Hammond, while somewhat condescending, still evinces great pity and empathy for the low country poor. In private correspondence with his son, there is little reason for Hammond to write anything but his honest opinion. That he still shows respect for the poor demonstrates the sympathy that at least some of the upper class felt for the less fortunate around them. If class conflict was an important force in this time and region, J. H. Hammond had little to do with it.

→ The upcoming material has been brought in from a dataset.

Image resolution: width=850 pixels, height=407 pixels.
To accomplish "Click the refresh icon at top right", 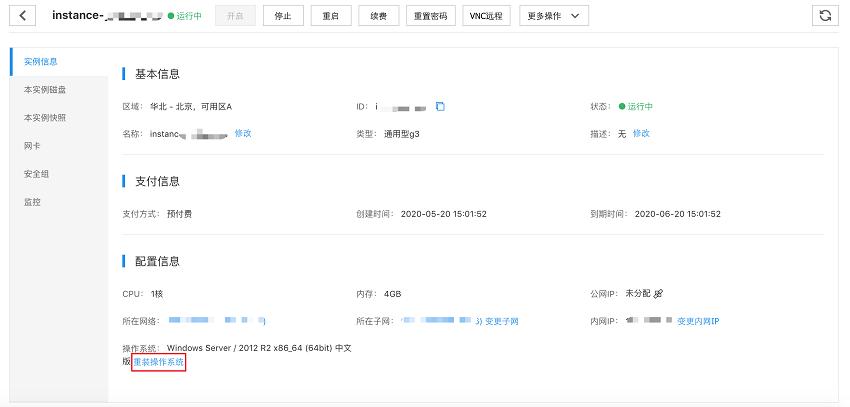I will (824, 16).
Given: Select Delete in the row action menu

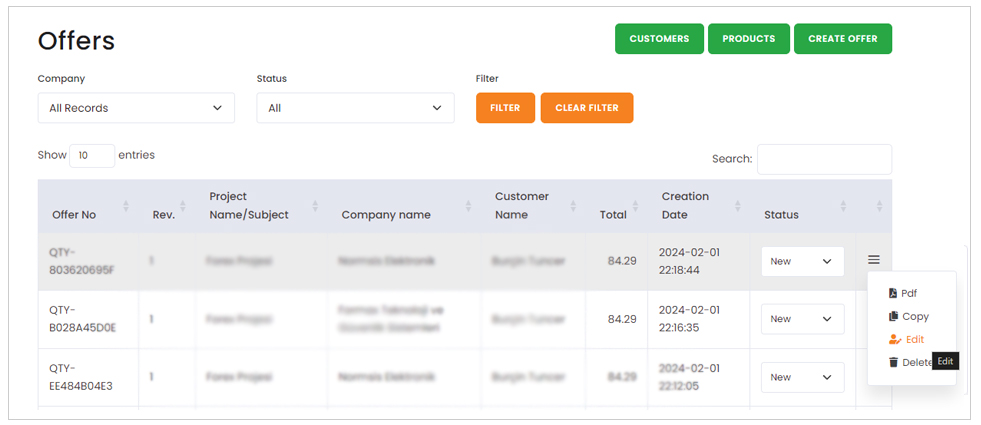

During the Civil War and Reconstruction, Northerners often saw poor whites as natural allies. To the Northern mind, these poor classes were antithetical to the rich, planter class in charge of the Confederacy. Hammond's letter bring this perception into question - if a sizeable number of poor whites were once wealthier families who had come into hard times, their ties with the planter class were stronger than Northern leaders suspected. Even if Hammond is incorrect, the support he shows for the local poor of South Carolina suggests that this mass of poor whites and the wealthy families were not completely isolated. Still, as Harry Hammond discovered first-hand, poor whites certainly did have a markedly different culture from the wealthy landowners around them. This culture, later stereotyped as rednecks and Holy Rollers, remained independent of popular culture throughout the war and Reconstruction.
Citations
- J. H. Hammond to Capt. H. Hammond, reel 22, Micflm 1705 ser.A, Frame 00236, Hammond, Bryan, and Cumming Family Papers, 1787-1865, Alderman Library, University of Virginia..
- J. Wayne Flynt, Dixie's Forgotten People: The South's Poor Whites (Bloomington, IN: Indiana University Press, 1979).
- Stephen V. Ash, "Poor Whites in the Occupied South, 1861-1865," The Journal of Southern History 1 (1991): 39-62.